[STUDY TEXT]
Here’s a list of what I’m ready and why you might want to do the same..

A Cottage and Three Acres: The Story of One Woman’s Return to Ireland in her quest for Eden by Colette O’Neill.

This book is only available on the author’s website, Bealtine Cottage.  Her YouTube channel has captivated me for years, as she’s been a calming voice in the midst of a lot of my own personal chaos and worry over the future of our planet or even my own abilities to achieve a life surrounded by nature. Colette is one of my all-time favorite people to watch on YouTube because she’s a sensible, earth-loving, mature, wise and self-reliant woman- all of the things I strive to be, which makes her a fantastic role model for anyone who thinks it’s impossible to start over in life, to make your home and your land a heaven on earth, or to survive on all eco-friendly, economical materials. Colette is living proof that this is not only possible, but that it’s a fantastic, peaceful way to live. She wrote a book as a result of her experience leaving London for her homeland of Ireland where she bought a cottage on land that was pretty much dead, but over a period of years, she has planted so much on it that it’s a virtual garden of Eden, a thriving place where nature convenes and her way of living leaves a very low-impact footprint on our precious earth. One of my favorite quotes from her book is:

“So what goes to make up a simple life? A simple life is one where culture is developed and creativity valued. A simple life is one where Bees are appreciated for the work they do and not just viewed as a source of honey.”
[/STUDY TEXT]
▶ [PROBLEM TO WORK ON]:
From the passage about the cottage book, copy word for word the part that opens with the words containing "Here’s a list" and closes with "by Colette O’Neill.".
[STUDY MATERIAL]
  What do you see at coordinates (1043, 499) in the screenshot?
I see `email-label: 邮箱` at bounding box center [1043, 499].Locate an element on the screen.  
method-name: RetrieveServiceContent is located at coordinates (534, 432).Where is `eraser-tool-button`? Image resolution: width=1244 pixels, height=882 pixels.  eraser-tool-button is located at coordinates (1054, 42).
[/STUDY MATERIAL]
[STUDY MATERIAL]
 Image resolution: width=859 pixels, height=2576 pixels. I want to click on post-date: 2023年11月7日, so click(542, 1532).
[/STUDY MATERIAL]
[STUDY MATERIAL]
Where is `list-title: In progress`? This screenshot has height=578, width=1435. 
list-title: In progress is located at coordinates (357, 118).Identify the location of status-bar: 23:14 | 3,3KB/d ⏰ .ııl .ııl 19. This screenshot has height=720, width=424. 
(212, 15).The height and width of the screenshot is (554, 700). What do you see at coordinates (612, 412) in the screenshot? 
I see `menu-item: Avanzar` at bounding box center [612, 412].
[/STUDY MATERIAL]
▶ [ANSWER TO THIS EXERCISE]:
Here’s a list of what I’m ready and why you might want to do the same..

A Cottage and Three Acres: The Story of One Woman’s Return to Ireland in her quest for Eden by Colette O’Neill.